At first, I thought the lack of transaction volume was driven by a gulf between pricing expectations amongst the buyers and sellers. After having spent time at WNA, I increasingly believe that the lack of transaction volume is also tied to a dearth of miners with uncontracted near-term production. You cannot sell what you do not have, and the handful of miners with potential supply are demanding a complete re-set of the pricing deck, with a midpoint at $110, before they part with their last few pounds. Until this is resolved, in one direction or another, the market has effectively frozen. When it is resolved, the spot market, the market that most equity investors care about, should also re-price.
With annual uranium deficits in in the tens of millions of pounds per year, and likely accelerating. With the largest producer having trouble meeting guidance, and potentially failing to meet further reduced guidance. With many players still functionally short, and inventories well below historic levels. It seems to be a seller’s market, and until pricing for the term market crystallizes, utilities will burn their inventory and further tighten the market, while punters will play games in the spot market. With many utilities rumored to be submitting term market RFPs over the next few weeks, I wouldn’t be surprised if they’re leaning heavy against the spot market for their own purposes—it wouldn’t be the first or last time that this happened.
I believe strongly that most investors expect the spot uranium market to be efficient, then are annoyed when it doesn’t react to a catalyst—like when the world’s largest producer dramatically cuts production guidance. This just isn’t how things work in the uranium market. The uranium market moves at a glacial pace—they’re utilities after all. Meanwhile, the spot market is a derivative of the term market, and the term market has gone rather illiquid lately. Unless someone steps up in the term market, the spot market can only do so much.

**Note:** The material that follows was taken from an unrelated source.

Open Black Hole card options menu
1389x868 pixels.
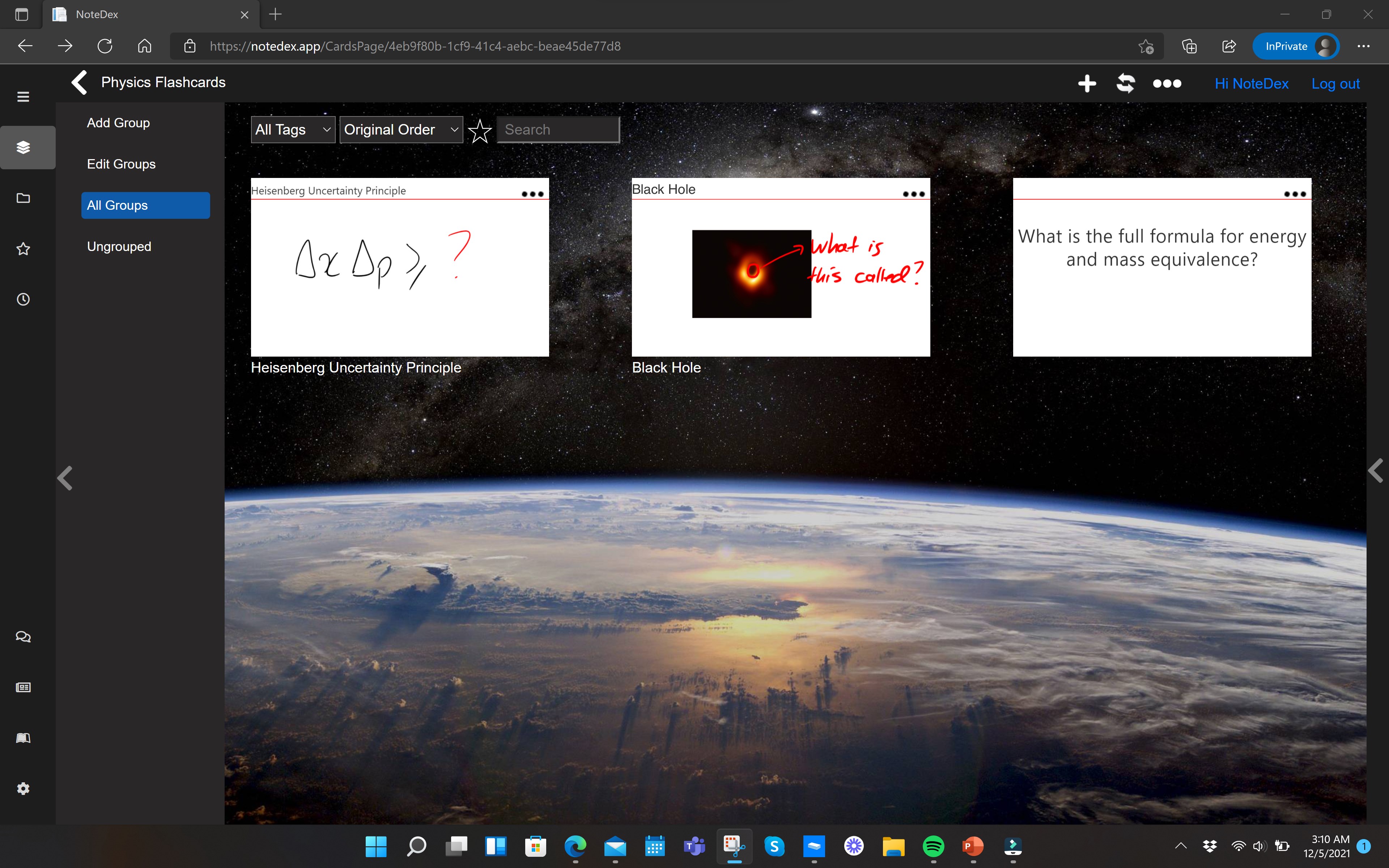tap(913, 194)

Last winter, the spot market got well ahead of where the term market justified it trading. Term material came into the spot market and capped it. Now, the term market seems to be leading spot, and I believe that will drive spot market material to re-enter the term market. This is a healthy state of affairs. Focus on the term market—it’s the real market, and it appears to be leading things higher.
Last year, most conference participants were convinced that the price of uranium couldn’t go much higher (click here for our 2023 WNA interview with Mike Alkin). This year, they’re convinced that the price will be triple digits far into the future. The sentiment change in the industry is notable. Meanwhile, equity bros seem morose. They should have attended WNA, instead of wasting their time sobbing on social media platforms. As far as I’m concerned, the trend remains higher.
Disclosure: Funds that I control are long various uranium trusts.